To use the original routings for the request, add routing flag to the opts parameter of .qr.sub.sendRequest.
Polling requests are now allowed to trigger sub-requests.
Multiple targets
As part of the above feature changes, the ability to target multiple processes was enabled for client requests. The kdb+ client can now specify multiple processes to target and the QR will route to those processes by default without needing to setup a routed request. This will override any routings configured for the request but the same aggregation function will still be used if one is set.
Manual failover
Ability to manually trigger a failover of the QR cluster by publishing a broadcast message with a preferred list of instances.
Action tracker
Action tracker management moved to Control UI
The ability to create, update and manage Action Trackers, Queues and Transitions has been added to KX Control. See KX Stream documentation.
Delete attachments
Can now delete attachments from within an Action Tracker item.
Release management/Git integration
The Package importer and exporter now support pulling and pushing to Git repositories. More information can be found in the Release Management section and there is now a Revisions section to describe how to work with local and remove revisions and comparisons.
New code editing features
To assist in code editing for Analytics, Instructions or Process templates, new content assist capabilities have been added. Definitions for the core language and the Process Template API are now available. Hover help for functions in code will be shown. F3 to navigate to an Analytic or Schema is also now supported. See the details in the Analytic code editing section.

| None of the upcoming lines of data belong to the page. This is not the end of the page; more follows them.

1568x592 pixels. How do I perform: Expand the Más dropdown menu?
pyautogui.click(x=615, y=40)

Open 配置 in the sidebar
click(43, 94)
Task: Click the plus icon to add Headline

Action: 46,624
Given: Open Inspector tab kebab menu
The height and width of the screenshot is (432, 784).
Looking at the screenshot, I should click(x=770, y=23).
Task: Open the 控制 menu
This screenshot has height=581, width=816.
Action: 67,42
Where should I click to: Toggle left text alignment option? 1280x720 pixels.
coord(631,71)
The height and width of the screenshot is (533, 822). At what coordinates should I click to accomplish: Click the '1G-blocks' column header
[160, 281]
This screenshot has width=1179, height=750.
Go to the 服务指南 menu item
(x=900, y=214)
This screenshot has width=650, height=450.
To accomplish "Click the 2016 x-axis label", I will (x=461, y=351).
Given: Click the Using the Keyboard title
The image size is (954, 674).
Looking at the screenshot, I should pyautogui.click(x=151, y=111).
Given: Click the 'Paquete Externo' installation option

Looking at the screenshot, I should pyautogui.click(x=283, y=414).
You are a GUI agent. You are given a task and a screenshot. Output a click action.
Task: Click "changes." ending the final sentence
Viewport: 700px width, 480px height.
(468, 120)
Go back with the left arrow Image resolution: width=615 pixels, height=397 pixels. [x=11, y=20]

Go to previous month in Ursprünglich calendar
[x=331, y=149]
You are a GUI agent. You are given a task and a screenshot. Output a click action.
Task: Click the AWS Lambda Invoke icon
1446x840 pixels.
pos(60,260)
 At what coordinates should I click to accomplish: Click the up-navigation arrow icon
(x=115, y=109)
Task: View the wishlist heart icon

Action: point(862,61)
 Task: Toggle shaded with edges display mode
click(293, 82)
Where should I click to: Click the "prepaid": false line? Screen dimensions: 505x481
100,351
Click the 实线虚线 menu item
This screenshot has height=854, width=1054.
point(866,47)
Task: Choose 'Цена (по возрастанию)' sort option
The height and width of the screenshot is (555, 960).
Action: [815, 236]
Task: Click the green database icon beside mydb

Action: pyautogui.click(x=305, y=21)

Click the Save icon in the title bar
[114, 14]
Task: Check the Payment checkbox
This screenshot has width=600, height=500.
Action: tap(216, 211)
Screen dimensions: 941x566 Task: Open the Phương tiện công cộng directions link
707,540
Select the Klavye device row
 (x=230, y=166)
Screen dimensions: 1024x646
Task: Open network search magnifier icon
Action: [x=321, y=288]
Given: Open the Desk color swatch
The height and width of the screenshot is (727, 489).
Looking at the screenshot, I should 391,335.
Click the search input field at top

Distinct UI permission groups
Several permission groups have been added to assign or revoke privileges more easily for certain tasks within the Control Web UI. See the Control UI Permissions section for more information. Upon upgrade (not on a fresh install) the Control Web UI API groups that existed prior to 4.2.0 will still exist, namely CtrluiAPI and CtrluiAdminAPI. To enable non-administrator users of Control Web UI to be set up, these two API groups should be removed. This can be achieved by executing the following on KX Control
.pm.deletevargroup'[`CtrluiAPI`CtrluiAdminAPI]Miscellaneous
Schema details
All schemas loaded into instances from Control will be registered in the .schema namespace by default now. Previously this was only done in selected Stream templates.
.schema.cols dictionary can be used to get the list of columns for each loaded schema.
Instance configuration
| object | use |
|---|---|
.log.precision |
Ability to set \P |
.log.tsPrecision |
Number of decimal places in stdout logging timestamp |
.log.consoleSize |
Set the console width |
.pm.async.enabled |
Enable async permissions |
Windows log rolling
Log file rolling now supported for Control process and instances.
The rollBy option only supports process.
Remembering analytic push locations
When changes are made to an analytic and it needs to be manually pushed, the dialog now remembers the previous destinations. See the Analytics section.
Multi-select access change
The user and group list in the Entitlements tab now supports multi-select to change the access level for multiple items.
Parameter search
The viewer for Parameters now supports search across all parameters in the system.
Show partial log for Control
The Tools menu now has an item to open up the log viewer against Control
Improved about dialog information
The User > About dialog now contains more information about the underlying platform, kdb+ install, license information, etc.
Web tier tomcat upgraded
Platform-bundled Tomcat now running latest version 9
SNMP notifications
Ability to send SNMP notifications for integration with third-party monitoring tools.
Streaming analytics binary message support
Messages from q through to clients remain in IPC binary format for client side decoding. Increases speed and memory footprint within KX Platform
Unlock user on password reset
Configuration now available to unlock a user when password is reset.